Instructions to follow:
Present the data below as a Markdown table, from the line with "This screenshot has height=358, width=334." up to and including the line with "coordinates (640, 32).". Use two columns, Row for the row number and Line for the text of each line, and skip any blank lines.

Given data:

========================================================================

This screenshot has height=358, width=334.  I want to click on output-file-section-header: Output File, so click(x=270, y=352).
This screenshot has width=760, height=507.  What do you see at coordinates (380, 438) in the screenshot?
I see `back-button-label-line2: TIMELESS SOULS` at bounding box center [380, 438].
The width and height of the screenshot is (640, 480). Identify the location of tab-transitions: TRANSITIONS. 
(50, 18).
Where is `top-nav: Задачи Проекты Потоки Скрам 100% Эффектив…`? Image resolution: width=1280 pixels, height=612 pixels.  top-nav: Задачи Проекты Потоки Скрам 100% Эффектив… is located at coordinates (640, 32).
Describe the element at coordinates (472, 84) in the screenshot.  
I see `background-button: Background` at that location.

========================================================================

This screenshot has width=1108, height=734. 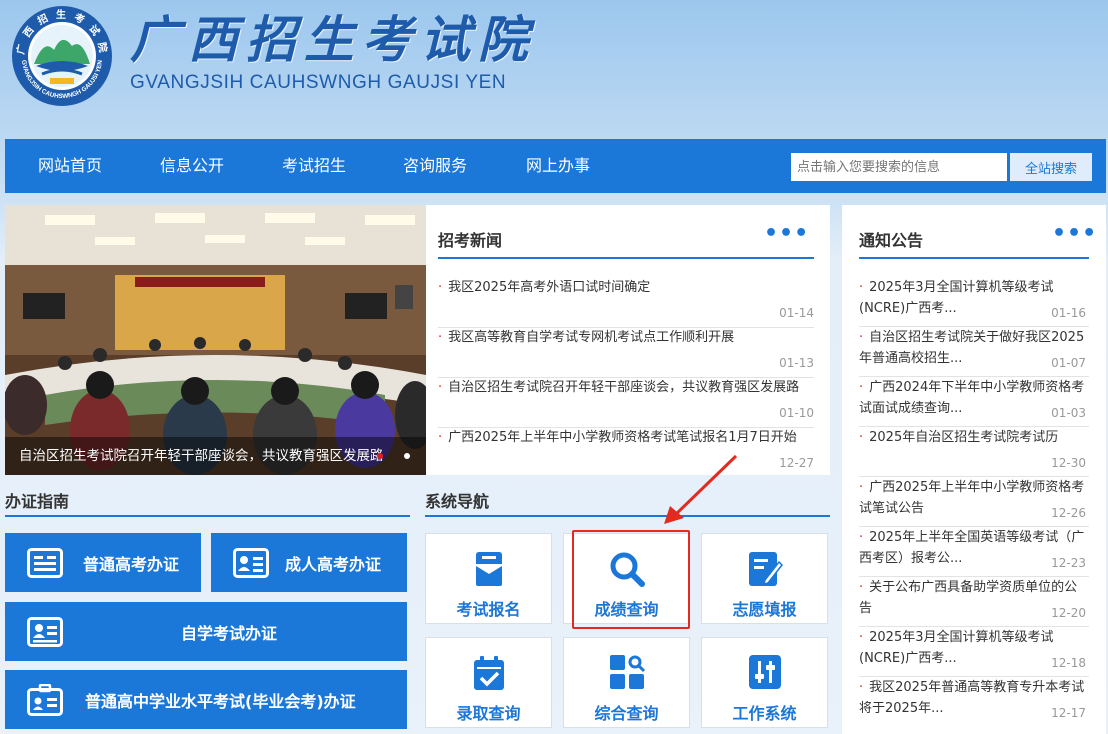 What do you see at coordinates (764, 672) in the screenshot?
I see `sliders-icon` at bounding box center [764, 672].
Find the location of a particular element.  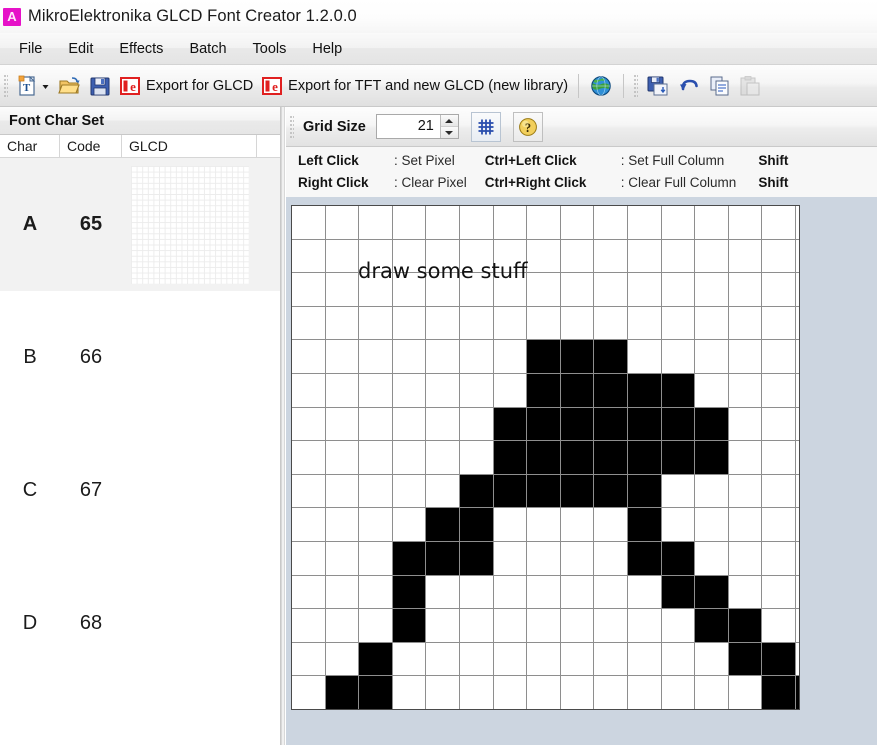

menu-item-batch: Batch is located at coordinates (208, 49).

========================================================================

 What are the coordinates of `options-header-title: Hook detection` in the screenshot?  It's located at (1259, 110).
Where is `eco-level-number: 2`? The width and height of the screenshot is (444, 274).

========================================================================

Response:
| Row | Line |
|---|---|
| 1 | This screenshot has height=358, width=334.  I want to click on output-file-section-header: Output File, so click(x=270, y=352). |
| 2 | This screenshot has width=760, height=507.  What do you see at coordinates (380, 438) in the screenshot? |
| 3 | I see `back-button-label-line2: TIMELESS SOULS` at bounding box center [380, 438]. |
| 4 | The width and height of the screenshot is (640, 480). Identify the location of tab-transitions: TRANSITIONS.  |
| 5 | (50, 18). |
| 6 | Where is `top-nav: Задачи Проекты Потоки Скрам 100% Эффектив…`? Image resolution: width=1280 pixels, height=612 pixels.  top-nav: Задачи Проекты Потоки Скрам 100% Эффектив… is located at coordinates (640, 32). |